The problem of implementing blockchain technology to large corporations and governments
Relatively new to the crypto space, Gregaard has brought a completely new outlook on blockchain adoption to the Cardano Foundation. Namely, he believes that having the best protocol isn’t in itself enough to bring adoption.
He explained that most Fortune 500 companies are run by people who rely on trusted, old systems and are reluctant to take the risk of implementing entirely new technology to their company. And it’s not just the high management and executives that are reluctant to adopt new systems—Gregaard said that sometimes even the research and development departments are the ones that slam the breaks when it comes to technological progress.
Procurement is a dreaded thing in large corporations, he told Hoskinson, explaining that few people in the consumer space realize the complexity of the systems that underline these companies. Any change a corporation or a government implements affects hundreds, sometimes even thousands of people, putting millions and billions of dollars worth of assets in jeopardy. When combined with the fact that dozens of people are usually included in any decision-making process within a company, the long procurement times dreaded by the crypto industry become much more understandable.
Gregaard also noted that blockchain also has a strong novelty factor that prevents its adoption. The open-source decentralized architecture of blockchain technology is very different from the closed systems most corporations know and are used to.

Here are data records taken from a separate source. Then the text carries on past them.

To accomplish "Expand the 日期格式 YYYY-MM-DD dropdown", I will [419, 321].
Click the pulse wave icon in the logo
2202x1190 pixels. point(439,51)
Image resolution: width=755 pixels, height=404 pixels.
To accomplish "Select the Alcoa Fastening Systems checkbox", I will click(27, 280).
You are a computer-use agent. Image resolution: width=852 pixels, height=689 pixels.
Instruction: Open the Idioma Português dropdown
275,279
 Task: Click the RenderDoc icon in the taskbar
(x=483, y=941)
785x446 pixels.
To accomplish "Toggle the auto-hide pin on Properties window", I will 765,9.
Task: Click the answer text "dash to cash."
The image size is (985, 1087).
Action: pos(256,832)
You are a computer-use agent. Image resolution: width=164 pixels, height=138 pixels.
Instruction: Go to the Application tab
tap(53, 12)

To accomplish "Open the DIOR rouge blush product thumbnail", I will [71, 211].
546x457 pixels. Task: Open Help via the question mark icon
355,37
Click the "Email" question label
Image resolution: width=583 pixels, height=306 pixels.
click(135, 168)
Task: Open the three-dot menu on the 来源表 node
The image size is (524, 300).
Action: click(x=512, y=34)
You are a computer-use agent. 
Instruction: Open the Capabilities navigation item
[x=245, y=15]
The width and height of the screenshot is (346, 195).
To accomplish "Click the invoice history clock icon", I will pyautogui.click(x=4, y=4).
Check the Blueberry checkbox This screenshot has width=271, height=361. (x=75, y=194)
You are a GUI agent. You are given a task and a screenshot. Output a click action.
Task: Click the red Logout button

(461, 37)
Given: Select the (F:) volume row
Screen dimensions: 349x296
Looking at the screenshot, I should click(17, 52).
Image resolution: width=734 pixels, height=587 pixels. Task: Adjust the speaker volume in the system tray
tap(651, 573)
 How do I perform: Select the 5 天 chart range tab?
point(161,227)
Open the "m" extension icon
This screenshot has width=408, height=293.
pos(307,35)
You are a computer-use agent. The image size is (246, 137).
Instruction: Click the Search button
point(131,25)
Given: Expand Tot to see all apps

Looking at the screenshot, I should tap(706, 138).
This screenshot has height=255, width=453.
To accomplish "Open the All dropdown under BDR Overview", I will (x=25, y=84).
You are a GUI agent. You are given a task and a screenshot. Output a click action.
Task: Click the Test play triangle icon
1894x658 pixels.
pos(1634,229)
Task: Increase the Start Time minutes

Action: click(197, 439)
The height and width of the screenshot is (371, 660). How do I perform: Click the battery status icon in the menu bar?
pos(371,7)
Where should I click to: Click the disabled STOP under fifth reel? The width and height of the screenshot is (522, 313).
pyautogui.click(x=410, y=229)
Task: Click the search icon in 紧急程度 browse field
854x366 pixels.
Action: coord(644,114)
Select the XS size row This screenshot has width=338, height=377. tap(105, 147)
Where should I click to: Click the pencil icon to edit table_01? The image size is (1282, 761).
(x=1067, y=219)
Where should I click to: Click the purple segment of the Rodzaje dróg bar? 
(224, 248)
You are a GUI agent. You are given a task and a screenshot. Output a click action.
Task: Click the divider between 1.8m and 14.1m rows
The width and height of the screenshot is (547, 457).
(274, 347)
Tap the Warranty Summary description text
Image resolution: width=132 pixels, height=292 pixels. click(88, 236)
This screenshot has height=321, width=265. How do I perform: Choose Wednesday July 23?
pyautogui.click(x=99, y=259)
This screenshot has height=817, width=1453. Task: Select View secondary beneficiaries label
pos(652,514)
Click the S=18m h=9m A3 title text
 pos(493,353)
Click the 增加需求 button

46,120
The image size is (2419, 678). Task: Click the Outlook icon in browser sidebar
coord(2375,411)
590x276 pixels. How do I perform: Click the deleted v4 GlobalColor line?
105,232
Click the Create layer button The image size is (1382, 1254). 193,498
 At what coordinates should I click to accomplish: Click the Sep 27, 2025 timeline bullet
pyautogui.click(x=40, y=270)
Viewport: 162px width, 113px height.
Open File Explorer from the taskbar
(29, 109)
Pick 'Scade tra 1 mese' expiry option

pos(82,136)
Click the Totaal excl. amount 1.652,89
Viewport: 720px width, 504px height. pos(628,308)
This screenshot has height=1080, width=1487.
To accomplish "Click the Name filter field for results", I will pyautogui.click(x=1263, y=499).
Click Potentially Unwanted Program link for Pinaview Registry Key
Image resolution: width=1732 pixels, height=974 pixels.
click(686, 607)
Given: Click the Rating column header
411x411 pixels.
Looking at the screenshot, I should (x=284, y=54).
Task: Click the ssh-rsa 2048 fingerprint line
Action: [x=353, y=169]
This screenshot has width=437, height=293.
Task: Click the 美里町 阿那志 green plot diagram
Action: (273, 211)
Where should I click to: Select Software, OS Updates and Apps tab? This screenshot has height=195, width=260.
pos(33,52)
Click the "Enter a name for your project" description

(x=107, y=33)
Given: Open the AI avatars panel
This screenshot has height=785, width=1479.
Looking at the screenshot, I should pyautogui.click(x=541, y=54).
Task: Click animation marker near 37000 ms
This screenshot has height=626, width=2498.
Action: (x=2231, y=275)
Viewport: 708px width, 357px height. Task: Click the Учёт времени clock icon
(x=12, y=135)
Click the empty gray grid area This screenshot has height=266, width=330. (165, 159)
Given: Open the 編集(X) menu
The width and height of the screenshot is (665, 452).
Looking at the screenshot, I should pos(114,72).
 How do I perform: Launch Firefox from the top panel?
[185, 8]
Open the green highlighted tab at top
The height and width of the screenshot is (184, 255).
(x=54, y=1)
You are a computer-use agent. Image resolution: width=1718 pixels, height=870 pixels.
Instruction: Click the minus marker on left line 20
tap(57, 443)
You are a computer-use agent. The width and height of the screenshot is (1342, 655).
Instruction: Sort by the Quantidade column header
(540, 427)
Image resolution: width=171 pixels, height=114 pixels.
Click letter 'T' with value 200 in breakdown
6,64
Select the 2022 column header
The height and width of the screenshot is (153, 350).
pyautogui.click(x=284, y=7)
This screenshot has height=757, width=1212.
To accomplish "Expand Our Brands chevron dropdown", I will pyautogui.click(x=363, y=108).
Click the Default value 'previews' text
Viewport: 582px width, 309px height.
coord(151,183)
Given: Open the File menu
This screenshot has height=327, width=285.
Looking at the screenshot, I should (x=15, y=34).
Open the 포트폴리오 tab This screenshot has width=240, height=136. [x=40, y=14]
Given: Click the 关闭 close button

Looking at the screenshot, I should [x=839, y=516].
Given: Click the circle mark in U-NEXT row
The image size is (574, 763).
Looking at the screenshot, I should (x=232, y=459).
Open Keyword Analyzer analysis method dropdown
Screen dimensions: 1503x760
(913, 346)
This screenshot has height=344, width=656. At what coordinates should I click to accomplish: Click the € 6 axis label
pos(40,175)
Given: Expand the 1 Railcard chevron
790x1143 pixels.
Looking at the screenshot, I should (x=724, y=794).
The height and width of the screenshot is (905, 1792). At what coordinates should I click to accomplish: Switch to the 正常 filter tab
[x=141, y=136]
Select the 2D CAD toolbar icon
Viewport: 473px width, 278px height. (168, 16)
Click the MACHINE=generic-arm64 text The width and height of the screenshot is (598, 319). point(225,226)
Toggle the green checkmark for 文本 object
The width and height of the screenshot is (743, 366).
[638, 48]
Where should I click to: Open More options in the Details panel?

Even if all of this wasn’t as big of an issue as it is, the cost factor still remains one of the biggest roadblocks for enterprises looking to adopt blockchain technology.
With an unpredictable fee structure and gas with costs ranging from mere cents to hundreds of dollars per transaction, Ethereum failed to see mass adoption from enterprises despite the size of its community.
Cardano brings the stability and predictability corporations need
Cardano, on the other hand, was built on rigorous processes that ensure the cost of operating on the blockchain is known in advance. The formal methods used in developing the protocol resulted in an unprecedented level of trust and certainty that the system will remain stable and reliable no matter what the market throws at it.
And it’s this reliability that will drastically reduce procurement time for Fortune 500 companies looking to implement blockchain technology.
While Gregaar admitted that many Fortune 500 companies already have governance models in place that are significantly better than what is currently offered by blockchains, he noted that they still face serious stability issues. He said that it goes to show that there’s a serious need for governance-as-a-service even in companies that invested millions of dollars into their own in-house governance solutions.
The good news is that most of the problems IOHK sought out to solve with Cardano are what Fortune 500 companies are currently suffering from. The bad news is that there is still a long way to go before Cardano becomes a go-to platform for a company like that.
Gregaard believes that the Cardano Foundation isn’t harnessing the power of the Cardano community. He said that all aspects of the community need to be rethought and redeployed, as the community is, and always will be, Cardano’s strongest asset.
“The role of the Cardano Foundation is to show the art of the possible,” Gregaard said.
He explained that the Foundation needs to educate the community about Cardano and what’s possible to achieve with it. Giving the community the source code, tools, and connectors will enable people to build local business models that fix local problems.
And this, Gregaard said, is what will convince large companies and governments that there is real value to Cardano and the people gathered around it.